Il 25 marzo 2018 un articolo del giornale francese “Le
Monde” titolava: “Il declino della biodiversità minaccia l’umanità”,
sottolineando che “in tutto il mondo il declino della biodiversità prosegue,
riducendo in maniera considerevole la capacità della natura di contribuire al
benessere delle popolazioni. Non agire per fermare questo processo significa
mettere in pericolo non solo il futuro che vogliamo ma anche la vita che
conduciamo oggi”. In sostanza l’articolo sintetizza l’avvertimento della
Piattaforma intergovernativa scientifica e politica sulla biodiversità e i
servizi eco-sistemici (IPBES), riunita dal 17 al 25 marzo a Medellin
(Colombia), per la sua 6° sessione plenaria.
La diversità biologica o “biodiversità” viene definita come
“la variabilità degli organismi degli ecosistemi marini, d’acqua dolce e
terrestri di cui essi fanno parte”, includendo in questo concetto la diversità
all’interno delle specie (diversità genetica), quella interspecifica (diversità
specifica) e quella ecosistemica (diversità ecologica). Il suolo è uno degli
ecosistemi più complessi in natura e uno degli habitat più variegati sulla
terra: esso contiene una miriade di organismi diversi, i quali favoriscono e
partecipano ai cicli globali che rendono possibile la vita. Sebbene il suolo
ospiti il maggior numero di comunità di organismi sulla Terra, tale
biodiversità rimane per la maggior parte ignota all’uomo poiché si trova sotto
la superficie del suolo, cioè sotto i piedi.

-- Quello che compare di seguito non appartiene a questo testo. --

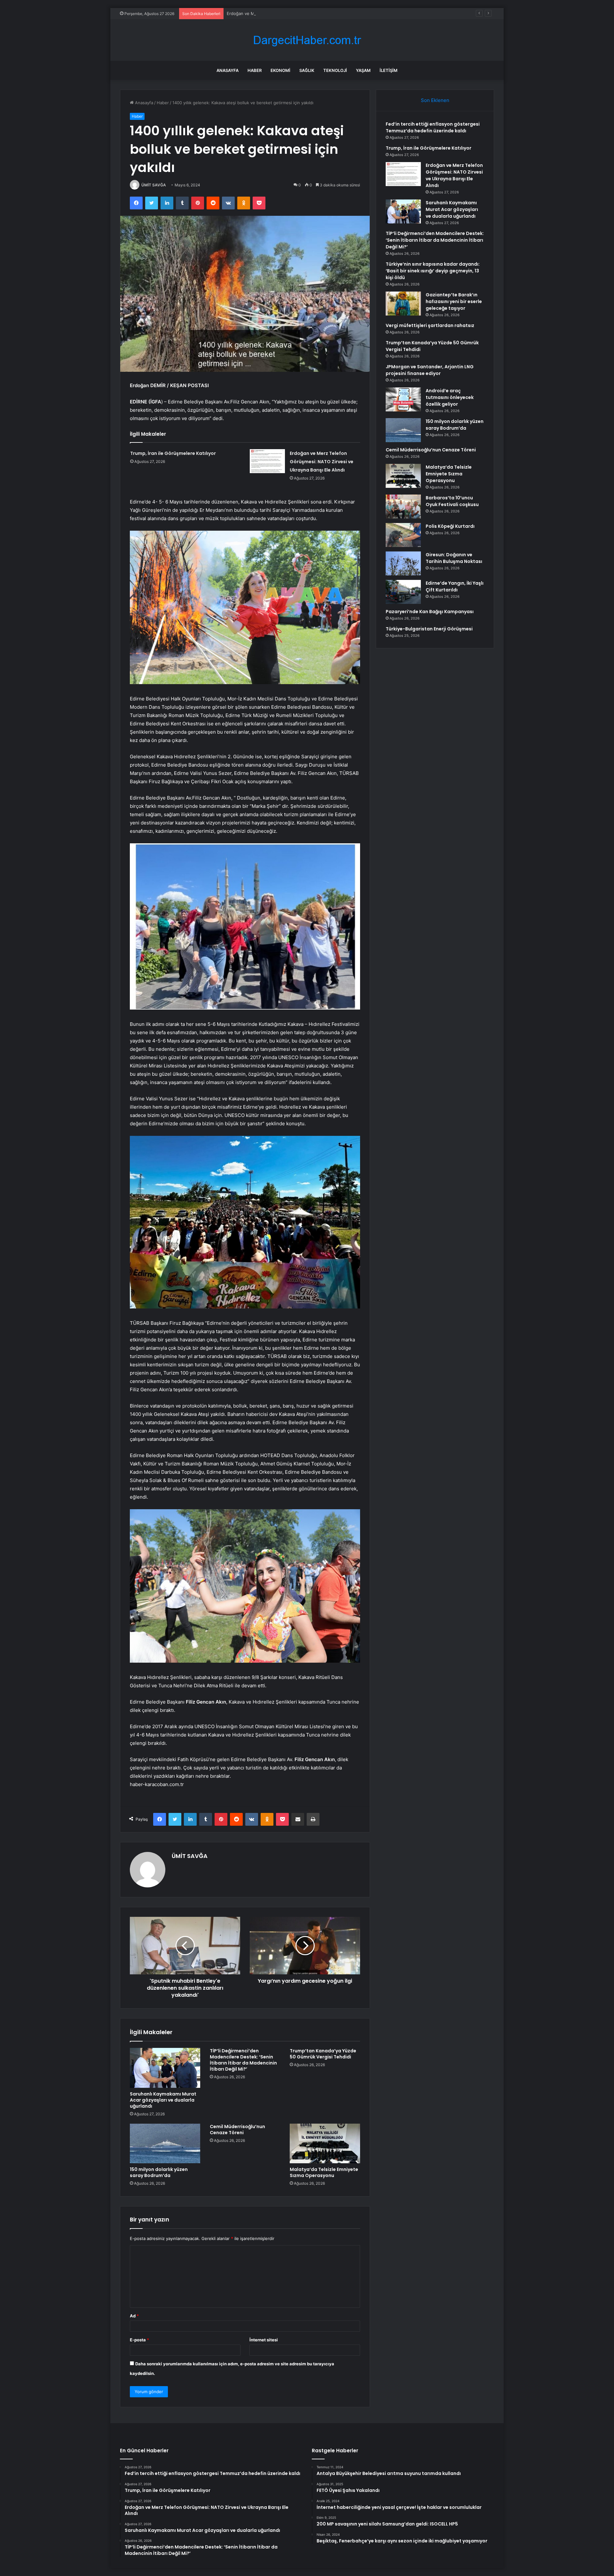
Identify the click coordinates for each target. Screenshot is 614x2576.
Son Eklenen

Pochi grammi di terreno possono
contenere miliardi di batteri, centinaia di chilometri di ife fungine, decine
di migliaia di protozoi, migliaia di nematodi, alcune centinaia di insetti,
aracnidi, vermi e centinaia di metri di radici di piante.
La biodiversità del suolo è strettamente legata al contenuto
di sostanza organica e, a questo proposito, l’allarme lanciato dal suddetto
articolo diventa ancora più drammatico considerando proprio la conclamata
perdita di sostanza organica e, quindi, di biodiversità, che provoca la
degradazione del suolo stesso, interamente imputabile alle attività antropiche,
agricole ed extra-agricole.
Il 21,3% dei suoli del territorio nazionale è a rischio di
desertificazione (41,1% nel Centro e Sud Italia). La degradazione del suolo
avvenuta negli ultimi 40 anni ha provocato una diminuzione di circa il 30%
della capacità di ritenzione idrica dei suoli italiani, con un relativo
accorciamento dei tempi di ritorno degli eventi meteorici in grado di provocare
eventi calamitosi. Proprio a causa della gestione non sempre corretta del territorio,
il contenuto di sostanza organica è sceso sotto quella soglia del 2% ritenuta
indispensabile per assicurare una buona fertilità del suolo. In molti suoli il
contenuto di sostanza organica è ormai sotto l’1%. Inoltre, l’erosione del
suolo e supera mediamente di 30 volte il tasso di sostenibilità (erosione
tollerabile) e ci sono pochissimi studi a livello Europeo sulla stima del danno
economico causato in seguito alla perdita del suolo.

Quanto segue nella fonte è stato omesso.